▶ TASK INSTRUCTIONS
Only lines containing the string "Toggle" belong in the answer; copy all of them from the entries.

▶ EXTRACTED MATERIAL
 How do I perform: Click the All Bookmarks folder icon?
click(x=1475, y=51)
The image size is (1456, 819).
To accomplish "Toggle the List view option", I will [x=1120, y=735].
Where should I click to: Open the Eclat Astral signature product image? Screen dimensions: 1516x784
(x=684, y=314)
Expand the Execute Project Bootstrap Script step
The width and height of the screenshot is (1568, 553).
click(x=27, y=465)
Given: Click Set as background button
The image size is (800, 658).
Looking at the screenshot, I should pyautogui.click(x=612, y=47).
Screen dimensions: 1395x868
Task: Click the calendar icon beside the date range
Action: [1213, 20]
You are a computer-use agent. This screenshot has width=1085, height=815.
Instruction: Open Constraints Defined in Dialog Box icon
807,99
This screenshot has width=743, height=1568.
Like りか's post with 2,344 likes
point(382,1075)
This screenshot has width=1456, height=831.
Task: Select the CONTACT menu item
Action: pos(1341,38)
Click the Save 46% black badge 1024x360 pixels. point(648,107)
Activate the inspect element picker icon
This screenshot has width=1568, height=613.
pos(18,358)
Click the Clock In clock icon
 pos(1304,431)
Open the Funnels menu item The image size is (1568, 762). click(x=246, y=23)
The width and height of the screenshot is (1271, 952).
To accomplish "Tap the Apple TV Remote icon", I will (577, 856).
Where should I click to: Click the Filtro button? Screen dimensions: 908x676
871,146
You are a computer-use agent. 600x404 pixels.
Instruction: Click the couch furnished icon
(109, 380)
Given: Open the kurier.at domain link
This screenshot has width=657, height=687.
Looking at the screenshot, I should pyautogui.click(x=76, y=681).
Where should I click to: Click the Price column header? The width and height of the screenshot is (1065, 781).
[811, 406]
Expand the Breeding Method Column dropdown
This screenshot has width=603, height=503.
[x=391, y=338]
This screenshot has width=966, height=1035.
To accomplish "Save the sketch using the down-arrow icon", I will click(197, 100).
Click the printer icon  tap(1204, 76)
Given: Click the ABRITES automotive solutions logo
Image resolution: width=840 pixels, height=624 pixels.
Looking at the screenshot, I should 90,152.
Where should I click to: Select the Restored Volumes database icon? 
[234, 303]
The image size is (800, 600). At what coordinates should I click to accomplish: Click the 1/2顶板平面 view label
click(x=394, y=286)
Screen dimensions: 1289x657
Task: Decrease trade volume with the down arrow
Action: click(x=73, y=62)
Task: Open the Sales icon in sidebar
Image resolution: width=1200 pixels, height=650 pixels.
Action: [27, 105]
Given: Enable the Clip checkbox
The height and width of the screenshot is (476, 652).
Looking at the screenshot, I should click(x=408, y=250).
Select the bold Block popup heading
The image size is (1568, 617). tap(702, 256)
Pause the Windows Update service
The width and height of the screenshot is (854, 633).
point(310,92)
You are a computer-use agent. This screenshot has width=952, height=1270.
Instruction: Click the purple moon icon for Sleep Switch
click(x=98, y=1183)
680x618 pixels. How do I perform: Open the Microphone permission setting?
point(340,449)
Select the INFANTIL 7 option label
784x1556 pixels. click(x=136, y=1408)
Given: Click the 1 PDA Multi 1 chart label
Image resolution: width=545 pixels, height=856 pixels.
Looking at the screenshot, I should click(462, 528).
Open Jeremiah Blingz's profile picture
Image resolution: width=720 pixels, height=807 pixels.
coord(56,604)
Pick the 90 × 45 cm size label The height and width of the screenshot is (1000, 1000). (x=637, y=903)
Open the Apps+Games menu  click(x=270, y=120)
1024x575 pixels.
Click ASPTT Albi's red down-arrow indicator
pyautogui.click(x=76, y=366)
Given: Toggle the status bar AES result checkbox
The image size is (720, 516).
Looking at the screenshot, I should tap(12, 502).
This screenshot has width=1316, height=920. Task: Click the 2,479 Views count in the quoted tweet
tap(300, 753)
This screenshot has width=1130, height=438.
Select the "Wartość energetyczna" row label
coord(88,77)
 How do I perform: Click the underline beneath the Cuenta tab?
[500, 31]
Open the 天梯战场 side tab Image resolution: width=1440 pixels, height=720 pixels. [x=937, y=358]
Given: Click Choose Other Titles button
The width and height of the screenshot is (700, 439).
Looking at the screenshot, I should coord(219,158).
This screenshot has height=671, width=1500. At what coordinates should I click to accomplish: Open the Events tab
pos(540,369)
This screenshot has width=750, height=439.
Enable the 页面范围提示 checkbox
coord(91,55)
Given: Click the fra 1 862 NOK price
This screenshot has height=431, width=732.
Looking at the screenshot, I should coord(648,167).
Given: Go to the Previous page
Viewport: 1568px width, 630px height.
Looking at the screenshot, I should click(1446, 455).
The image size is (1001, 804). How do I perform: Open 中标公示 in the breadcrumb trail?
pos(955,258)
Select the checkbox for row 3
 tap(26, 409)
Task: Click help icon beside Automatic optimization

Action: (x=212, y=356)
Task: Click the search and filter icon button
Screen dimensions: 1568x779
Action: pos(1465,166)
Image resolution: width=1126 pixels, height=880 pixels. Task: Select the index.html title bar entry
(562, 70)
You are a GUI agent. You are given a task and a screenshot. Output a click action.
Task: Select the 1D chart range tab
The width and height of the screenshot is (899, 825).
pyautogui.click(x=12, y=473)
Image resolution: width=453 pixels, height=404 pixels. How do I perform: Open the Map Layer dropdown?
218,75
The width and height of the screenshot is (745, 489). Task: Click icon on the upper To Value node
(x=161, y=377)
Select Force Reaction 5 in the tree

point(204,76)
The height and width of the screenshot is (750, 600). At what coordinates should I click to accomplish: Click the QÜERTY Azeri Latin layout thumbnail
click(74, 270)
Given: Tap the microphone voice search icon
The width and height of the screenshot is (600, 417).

▶ EXERCISE RESULT
To accomplish "Toggle the List view option", I will [x=1120, y=735].
Given: Toggle the status bar AES result checkbox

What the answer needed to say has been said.